Failed to use "rustler" because
  apps/my_app/mix.exs requires ~> 0.22.0
  rustler_precompiled (version 0.5.1) requires ~> 0.23
  mix.lock specifies 0.22.2

Added module:

defmodule MyApp.RustlerNative do
  version = Mix.Project.config()[:version]

  use RustlerPrecompiled,
    otp_app: :my_app,
    base_url:
      "https://github.com/philss/rustler_precompilation_example/releases/download/v#{version}",
    force_build: System.get_env("RUSTLER_PRECOMPILATION_EXAMPLE_BUILD") in ["1", "true"],
    version: version

  # When your NIF is loaded, it will override this function.
  def add(_a, _b), do: :erlang.nif_error(:nif_not_loaded)
end

Now I can call the function as usuall? Tds.Encoding.decode(body, encoding)

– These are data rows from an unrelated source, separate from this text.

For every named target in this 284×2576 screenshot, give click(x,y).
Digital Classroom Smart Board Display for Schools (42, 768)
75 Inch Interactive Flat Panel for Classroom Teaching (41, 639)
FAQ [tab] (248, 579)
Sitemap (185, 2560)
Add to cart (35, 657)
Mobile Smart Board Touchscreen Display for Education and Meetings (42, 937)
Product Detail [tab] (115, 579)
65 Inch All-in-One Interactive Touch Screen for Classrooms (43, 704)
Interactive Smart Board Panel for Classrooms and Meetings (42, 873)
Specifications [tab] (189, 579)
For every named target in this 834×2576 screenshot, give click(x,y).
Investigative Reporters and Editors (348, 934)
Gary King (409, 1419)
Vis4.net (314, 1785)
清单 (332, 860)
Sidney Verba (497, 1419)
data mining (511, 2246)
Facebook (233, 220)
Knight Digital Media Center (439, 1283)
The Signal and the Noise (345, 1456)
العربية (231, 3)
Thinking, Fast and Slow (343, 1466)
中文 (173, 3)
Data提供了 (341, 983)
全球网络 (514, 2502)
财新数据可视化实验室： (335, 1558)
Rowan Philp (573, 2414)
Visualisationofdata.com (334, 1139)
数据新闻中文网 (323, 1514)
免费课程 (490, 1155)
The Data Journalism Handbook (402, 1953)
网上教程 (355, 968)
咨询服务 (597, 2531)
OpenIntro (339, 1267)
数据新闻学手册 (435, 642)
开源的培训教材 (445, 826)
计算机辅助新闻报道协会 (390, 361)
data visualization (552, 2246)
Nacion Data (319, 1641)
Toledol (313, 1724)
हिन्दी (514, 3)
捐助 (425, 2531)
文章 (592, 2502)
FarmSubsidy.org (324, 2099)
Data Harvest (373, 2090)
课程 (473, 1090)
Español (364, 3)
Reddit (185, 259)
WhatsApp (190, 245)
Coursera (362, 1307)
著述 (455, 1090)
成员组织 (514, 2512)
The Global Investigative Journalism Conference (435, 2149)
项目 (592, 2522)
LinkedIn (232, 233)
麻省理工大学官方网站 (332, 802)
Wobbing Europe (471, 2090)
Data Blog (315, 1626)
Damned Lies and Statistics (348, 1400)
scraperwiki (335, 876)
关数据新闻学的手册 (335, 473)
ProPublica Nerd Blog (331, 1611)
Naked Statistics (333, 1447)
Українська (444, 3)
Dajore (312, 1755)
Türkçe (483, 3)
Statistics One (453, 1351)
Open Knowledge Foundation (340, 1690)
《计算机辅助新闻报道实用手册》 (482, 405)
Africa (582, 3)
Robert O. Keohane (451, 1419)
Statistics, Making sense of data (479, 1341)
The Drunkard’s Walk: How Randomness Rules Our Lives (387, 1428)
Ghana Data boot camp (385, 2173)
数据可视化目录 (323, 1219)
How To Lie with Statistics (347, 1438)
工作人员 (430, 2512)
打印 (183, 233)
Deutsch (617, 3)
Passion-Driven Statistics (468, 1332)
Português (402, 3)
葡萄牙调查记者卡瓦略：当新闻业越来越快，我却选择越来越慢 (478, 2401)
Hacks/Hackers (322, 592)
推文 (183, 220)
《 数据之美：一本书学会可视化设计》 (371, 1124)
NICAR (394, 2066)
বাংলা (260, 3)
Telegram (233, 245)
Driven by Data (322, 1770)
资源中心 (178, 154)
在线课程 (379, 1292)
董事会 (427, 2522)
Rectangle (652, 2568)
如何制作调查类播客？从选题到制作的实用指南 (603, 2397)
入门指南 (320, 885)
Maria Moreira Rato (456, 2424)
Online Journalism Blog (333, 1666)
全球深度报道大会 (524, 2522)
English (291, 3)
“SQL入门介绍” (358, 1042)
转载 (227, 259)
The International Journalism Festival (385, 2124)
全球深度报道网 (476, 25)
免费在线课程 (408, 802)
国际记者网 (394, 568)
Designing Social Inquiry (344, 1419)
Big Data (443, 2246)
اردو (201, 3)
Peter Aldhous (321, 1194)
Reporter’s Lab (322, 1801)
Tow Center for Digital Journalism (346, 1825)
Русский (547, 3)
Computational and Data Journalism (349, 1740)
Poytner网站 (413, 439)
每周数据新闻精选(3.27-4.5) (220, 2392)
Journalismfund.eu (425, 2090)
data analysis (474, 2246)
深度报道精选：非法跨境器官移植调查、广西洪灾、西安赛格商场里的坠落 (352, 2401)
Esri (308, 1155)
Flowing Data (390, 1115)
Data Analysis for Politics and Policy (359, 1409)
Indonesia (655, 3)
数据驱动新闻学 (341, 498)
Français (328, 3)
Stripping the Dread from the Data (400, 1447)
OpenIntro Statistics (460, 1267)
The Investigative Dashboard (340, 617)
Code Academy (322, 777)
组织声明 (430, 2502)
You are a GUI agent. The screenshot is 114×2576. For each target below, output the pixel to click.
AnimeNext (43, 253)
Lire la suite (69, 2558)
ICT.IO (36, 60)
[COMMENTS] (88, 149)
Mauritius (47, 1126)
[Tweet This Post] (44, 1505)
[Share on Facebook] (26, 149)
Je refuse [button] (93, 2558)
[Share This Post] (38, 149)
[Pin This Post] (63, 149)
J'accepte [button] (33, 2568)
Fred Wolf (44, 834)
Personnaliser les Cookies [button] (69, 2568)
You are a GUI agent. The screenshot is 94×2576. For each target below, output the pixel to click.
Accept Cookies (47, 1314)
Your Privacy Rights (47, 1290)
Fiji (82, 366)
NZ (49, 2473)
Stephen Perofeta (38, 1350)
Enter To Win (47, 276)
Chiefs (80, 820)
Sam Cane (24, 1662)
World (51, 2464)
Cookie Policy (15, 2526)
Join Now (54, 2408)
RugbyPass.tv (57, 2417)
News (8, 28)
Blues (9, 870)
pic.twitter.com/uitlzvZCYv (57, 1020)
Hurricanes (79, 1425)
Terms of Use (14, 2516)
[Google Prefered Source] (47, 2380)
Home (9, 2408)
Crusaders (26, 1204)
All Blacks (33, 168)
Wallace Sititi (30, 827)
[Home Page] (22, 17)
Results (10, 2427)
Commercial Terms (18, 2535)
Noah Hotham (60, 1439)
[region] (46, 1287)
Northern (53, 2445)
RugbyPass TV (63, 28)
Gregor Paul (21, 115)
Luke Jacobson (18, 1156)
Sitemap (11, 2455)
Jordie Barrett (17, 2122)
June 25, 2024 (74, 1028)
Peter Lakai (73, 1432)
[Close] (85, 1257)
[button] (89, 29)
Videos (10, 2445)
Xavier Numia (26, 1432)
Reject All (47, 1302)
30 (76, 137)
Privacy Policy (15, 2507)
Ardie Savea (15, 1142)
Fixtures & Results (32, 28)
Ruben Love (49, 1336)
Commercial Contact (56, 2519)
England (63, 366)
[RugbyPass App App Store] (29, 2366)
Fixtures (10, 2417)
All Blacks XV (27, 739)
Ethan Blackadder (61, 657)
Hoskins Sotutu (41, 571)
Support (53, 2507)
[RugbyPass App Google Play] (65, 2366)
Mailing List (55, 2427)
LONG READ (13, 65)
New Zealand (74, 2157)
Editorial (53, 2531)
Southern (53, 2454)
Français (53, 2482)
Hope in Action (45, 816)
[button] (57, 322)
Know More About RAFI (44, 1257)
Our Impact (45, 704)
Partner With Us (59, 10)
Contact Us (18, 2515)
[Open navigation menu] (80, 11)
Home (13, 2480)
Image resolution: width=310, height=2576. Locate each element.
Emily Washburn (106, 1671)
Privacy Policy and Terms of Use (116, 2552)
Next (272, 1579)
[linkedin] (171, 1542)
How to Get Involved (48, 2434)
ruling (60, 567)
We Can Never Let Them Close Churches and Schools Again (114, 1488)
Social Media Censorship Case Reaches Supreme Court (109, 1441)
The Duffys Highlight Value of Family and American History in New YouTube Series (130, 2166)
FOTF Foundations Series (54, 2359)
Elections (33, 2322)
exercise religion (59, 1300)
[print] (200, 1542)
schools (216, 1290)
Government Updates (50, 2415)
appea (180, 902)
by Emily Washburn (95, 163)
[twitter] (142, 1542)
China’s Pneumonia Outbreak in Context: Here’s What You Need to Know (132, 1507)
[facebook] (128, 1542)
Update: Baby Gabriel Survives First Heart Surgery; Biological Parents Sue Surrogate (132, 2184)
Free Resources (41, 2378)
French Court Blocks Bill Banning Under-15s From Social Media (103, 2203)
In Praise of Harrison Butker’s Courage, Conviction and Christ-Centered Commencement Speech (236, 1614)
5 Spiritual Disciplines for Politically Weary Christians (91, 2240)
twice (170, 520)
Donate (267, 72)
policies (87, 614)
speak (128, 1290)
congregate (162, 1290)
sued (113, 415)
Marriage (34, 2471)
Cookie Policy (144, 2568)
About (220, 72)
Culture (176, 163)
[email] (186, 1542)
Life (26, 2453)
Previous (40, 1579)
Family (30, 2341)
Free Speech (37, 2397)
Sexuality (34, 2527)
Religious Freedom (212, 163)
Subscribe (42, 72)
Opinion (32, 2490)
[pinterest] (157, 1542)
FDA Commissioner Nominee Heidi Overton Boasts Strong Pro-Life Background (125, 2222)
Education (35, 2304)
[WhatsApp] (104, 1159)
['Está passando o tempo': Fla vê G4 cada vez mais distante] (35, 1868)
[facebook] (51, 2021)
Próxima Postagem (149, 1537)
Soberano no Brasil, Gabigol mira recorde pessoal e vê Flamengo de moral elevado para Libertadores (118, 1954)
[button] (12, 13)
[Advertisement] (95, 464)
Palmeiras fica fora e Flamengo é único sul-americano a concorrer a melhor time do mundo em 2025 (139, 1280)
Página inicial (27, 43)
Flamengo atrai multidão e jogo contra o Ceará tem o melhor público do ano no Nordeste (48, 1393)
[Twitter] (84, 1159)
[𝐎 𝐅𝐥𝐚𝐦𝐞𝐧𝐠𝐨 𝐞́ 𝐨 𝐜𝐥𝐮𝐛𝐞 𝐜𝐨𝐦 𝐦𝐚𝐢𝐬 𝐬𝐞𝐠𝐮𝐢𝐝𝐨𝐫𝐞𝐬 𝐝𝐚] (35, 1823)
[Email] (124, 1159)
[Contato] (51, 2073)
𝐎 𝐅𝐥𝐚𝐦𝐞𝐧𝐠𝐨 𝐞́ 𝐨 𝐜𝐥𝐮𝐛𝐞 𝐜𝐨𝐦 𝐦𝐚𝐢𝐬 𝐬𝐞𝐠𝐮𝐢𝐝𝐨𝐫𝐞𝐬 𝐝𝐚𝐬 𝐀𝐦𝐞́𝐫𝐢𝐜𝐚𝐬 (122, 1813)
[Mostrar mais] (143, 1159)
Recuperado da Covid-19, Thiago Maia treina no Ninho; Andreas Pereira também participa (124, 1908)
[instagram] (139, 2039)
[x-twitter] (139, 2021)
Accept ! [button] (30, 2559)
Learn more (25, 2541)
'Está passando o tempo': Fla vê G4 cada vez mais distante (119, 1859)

Is this the process or am I missing something? I read the blog post and example you did. The deps are failing but I don't know if I should try a lower version on rustler_precompiled ?? Is the work of using precompiled worth it? Is it because CI tests start verything from ground up every single pass? Am I understanding it right? Thank you once again Philip.

nuno84 commented 2 years ago

For reference, This is solved by using the lib: {:excoding, "~> 0.1.2"}, Excoding.decode(body, encoding) More info https://github.com/philss/floki/issues/116#issuecomment-1205577086 Thank you once again.